The problematics behind data modeling

Basics of data modeling

Suppose a large delivery company that deals with customers and their orders. Internally, the company needs to track its workers, warehouses, and cars to deliver the goods. Although this is a simplified scenario, we can already create a simple diagram describing the relations between the entities described above, so-called domain ontology.

Software developers use this description with additional information to create a database and internal systems to operate the company, create orders and distribute the goods among different delivery cars.

Usually, multiple smaller systems are created, such as a website for customers, a system for warehouse operators, a mobile app for delivery workers, etc. To interchange the information between those apps, websites, and other company systems, both parties must agree on a common format and the technology.
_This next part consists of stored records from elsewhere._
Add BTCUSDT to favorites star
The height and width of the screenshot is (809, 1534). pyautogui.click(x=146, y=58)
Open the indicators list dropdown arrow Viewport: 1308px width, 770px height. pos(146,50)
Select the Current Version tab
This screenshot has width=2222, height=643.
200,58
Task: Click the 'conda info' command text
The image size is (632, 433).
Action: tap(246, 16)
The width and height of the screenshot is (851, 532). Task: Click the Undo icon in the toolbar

Most used technologies to interchange data are XML, JSON, RDF, or CSV. Format, or schema more technically, specifies how the data should be structured. It describes labels, data types, order of entities, etc.

Below are examples of different serialization technologies and different schemas used.

Sample data about a customer in JSON format

{
  "name": "John",
  "surname": "Doe",
  "age": 35
}

Sample data about a customer in CSV format

name,surname,age
John,Doe,35

Sample data about a customer in XML format under different schemas

<person>
  <name>John</name>
  <surname>Doe</surname>
  <age>35</age>
</person>
<Human>
  <FullName>John Doe</FullName>
  <age>35</age>
</Human>

Designing and managing schemas can be cumbersome as the technology changes over time, and newly created systems might have different requirements. Moreover, the company may use existing solutions instead of making every software tailored to its ecosystem. This may create other requirements on data that the systems will interchange. Additionally, the company may want to expose its data to customers through APIs, machine-readable formats, both for reading and writing. The image below depicts possible data exchanges between the systems and external users.

The challenge should be clear: There are many data interchanges in different formats that need to be documented, consistent with the domain schema, and possibly updated if new requirements arise.

Dataspecer

The goal of Dataspecer is to ease the task of creating, managing, and updating data specifications, making it easy for non-programmers to maintain the whole process. Further, it can generate technical documentation which describes the given schemas for programmers that will use the generated schemas. It can also create data transformations that may be handy if it is required to convert data from one schema to another, for example, between JSON and XML.